We both looked at each other in shock then back at the salesman to see if he was serious. He was.... I then went to find the cheapest cable I could find. £19.99. Better, but not as cheap as the HDMI cable I bought online two weeks beforehand.

So, I hand the cheaper cable to my friend and the salesman starts trying to suggest that the 89.99 cable is "better" and that my friend "needs" it to get the best results from his purchases.

Remind me never to shop in Dixons again. What they are doing should be illegal.
 
On boxing day I went with a friend to Dixons to pick up a TV and Blueray player he had reserved.

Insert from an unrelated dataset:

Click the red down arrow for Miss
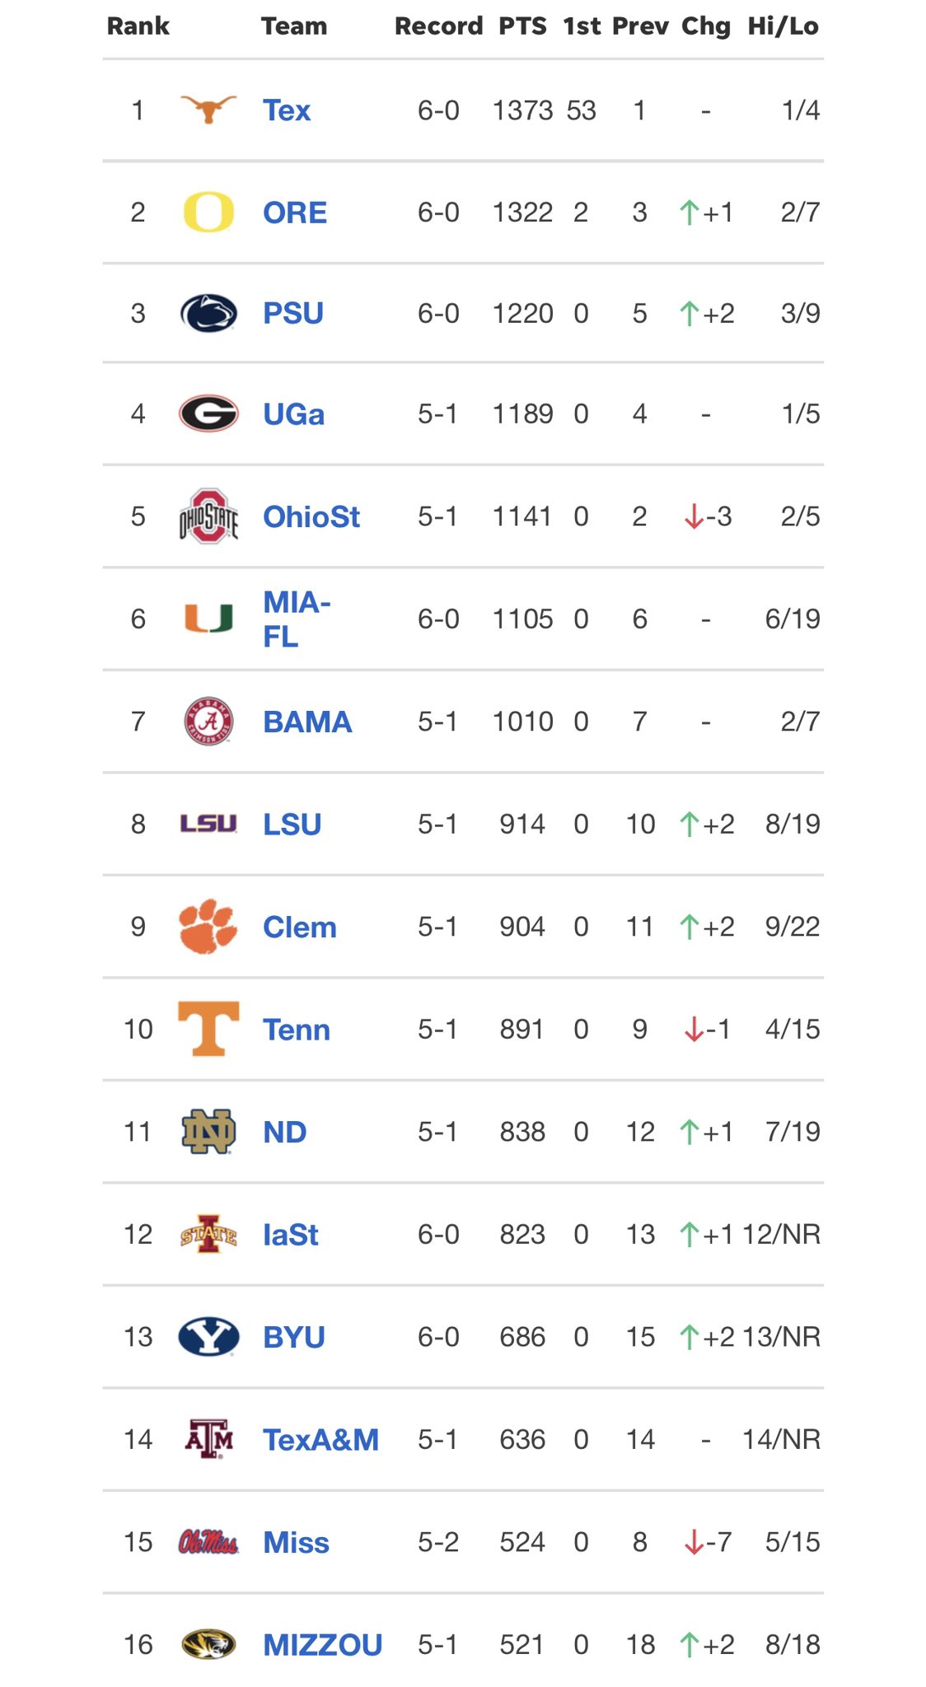The height and width of the screenshot is (1687, 926). [693, 1542]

Then he remembered he needed a HDMI cable, the salesman gets one, rings it up and says "That'll be another £89.99 sir"

...

That'll be the 'special' cable with right angled connectors then <seriously> - the £40 quid was for a straight cable but they wanted another £50 for a right angled one!

The mind boggles. I got a used pre-owned one from Gamestation for 4.99 instead. :thumbsup:
 

redjedi

Über Member
Location
Brentford
You'd be surprised at how gullible/trusting consumers can be.

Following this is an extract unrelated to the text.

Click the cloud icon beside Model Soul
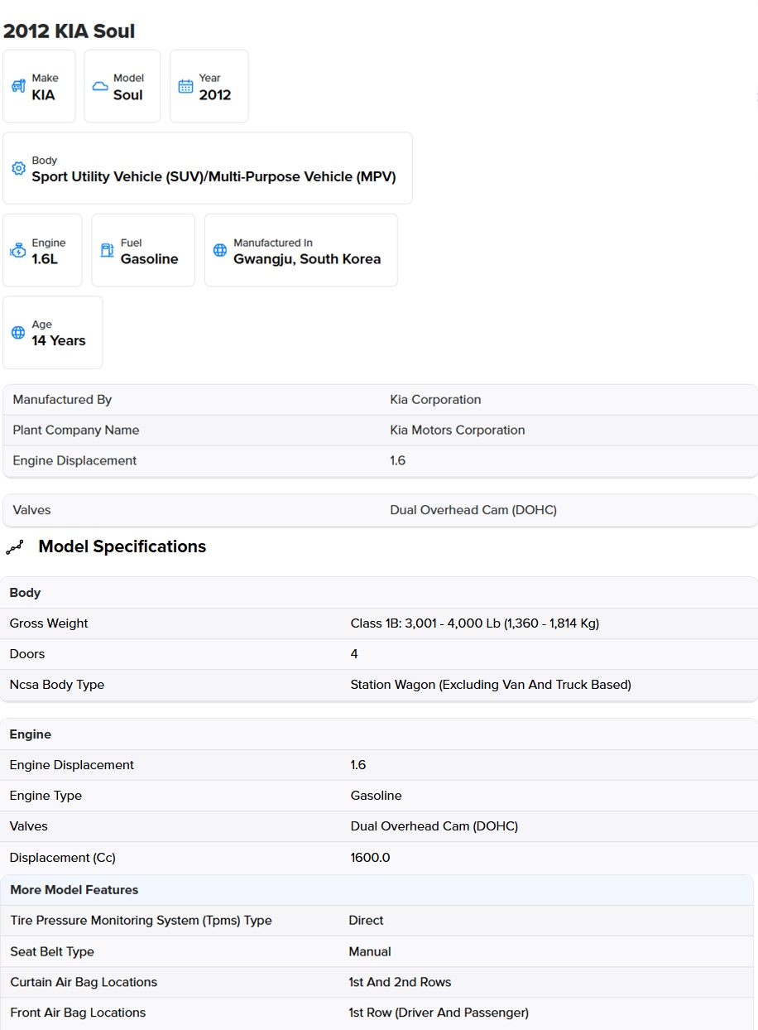 click(x=100, y=86)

I tested this theory while working in an audio shop by selling nothing but green cables the whole day, just be saying they either sounded better or was the "in" colour to have at that time.


There's also certain cable manufacturers that put arrows on the cables to indicate which way the signal must flow :rolleyes:
 

Proto

Legendary Member
HDMI_cable.jpg


[color="663300"]Gold-plated HDMI cable uses magnesium diboride conductors and has a carbon fibre sheath for maximum strength and water resistance up to 300 fathoms. Ideal for underwater filming. In dry weather, keep cable moist to avoid cracking.[/color]

Gold-plated HDMI cable 100m long.

Voted "cable of the year" by "What HD Screen" magazine readers.

Ideal for High Definition TV. Most people don't realise that the "digital" data is carried by an analogue signal. As there is no error correction in HDMI you can get degradation in colour quality, which may appear as digital noise on screen. In the worst case, the HDCP threshold decision margin can fail totally, with resultant loss of picture. This happens only with a long cable length or a poor connection but it's more common than you might expect. For a cheap cable, "long" might be only a few meters.

In contrast, our unique HDMI cable is almost totally lossless as it uses a superconductor material called magnesium diboride which exhibits zero resistance at 39 degrees. Consequently, transmitting high quality digital signals over a 100 metre length is no problem at all. In addition, it's plated with 78 carat berillium-gold to give minimum "skin-effect" resistance at high frequencies, thus minimising degradation of the square-wave leading edges and ensuring accurate threshold decision for every digital bit transmitted.
Order HDMI0362-100m at £599.95

Qty


whistling.gif
 

benb

Evidence based cyclist
Location
Epsom
It's the new alchemy.

Cheap cables might break quicker (if you unplug the equipment a lot), but as long as the connector is secure you'll have no problem with a £5 cable. I've got one that's 8m long, and it cost about £10 with no issues.

"Most people don't realise that the "digital" data is carried by an analogue signal"
WTF? Utter bollocks.
 

Fnaar

Smutmaster General
Location
Thumberland
A friend of mine used to spend hundreds of quid on cables for his hifi... didn't stop him listening to sh!te music, though!